Sullivan's Travels (1941)
Harris says Sullivan's Travels, directed by Preston Sturges is one of her favorites in this category.
Joel McCrea plays the director of very popular but also very low-brow comedies, who decides he wants to make a more meaningful drama about the less privileged.
"And so in order to understand them firsthand, he sets out to live his life as a poor drifter. You know, it's very classic, like, 'Hollywood, these out-of-touch types trying to make it seem as though they can connect with the average person'" says Harris.
Through this endeavor, the director learns that comedy does have a place among the regular difficulties of life.
"Hollywood has often been kind of wrestling with its own perception and what matters, and what it means to be important versus what makes people happy. And so that's one of my favorite films I love to look back on," she added.
The Player (1992)
Harris says that despite being over 30 years old, The Player feels more pertinent to the entertainment industry than ever.
One show the panelists all discussed was Seth Rogen's Apple TV+ series, The Studio. While they recommend it as amusing commentary on Hollywood, Harris says The Player skewered the entertainment industry first.
"The Studio is sort of heavily indebted to and references The Player — the first is looking at the current space where we have Hollywood just cranking out sequels and cranking out movies about products," Harris says.
"And when The Player opens, Henry — the screenwriter of The Graduate — is pitching Tim Robbins character an idea for The Graduate 2," she added.
The Muppet Movie (1979)
Detrow points to the OG Muppet Movie as his first introduction to the concept of Hollywood.
It's an optimistic view of how movies are made. But it speaks to the magic that so many people love about cinema.

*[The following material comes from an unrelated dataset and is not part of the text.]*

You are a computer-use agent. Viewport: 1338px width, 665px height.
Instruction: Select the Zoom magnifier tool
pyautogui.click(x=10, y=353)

"When it's all going well, the idea of telling a story and all getting together to do something — I think every one has pieces of that."
The Fall Guy (2024)
When the discussion turned to the current angst experienced by the film industry, recent releases like The Fall Guy show Harris the glimmers of vitality that are still capable of telling new stories, like the life of a stuntman in the movie biz.
"There's all of these attempts, I think, for Hollywood to try and save itself. And Hollywood will always be dying. I [just] don't think it'll ever be dead," she said.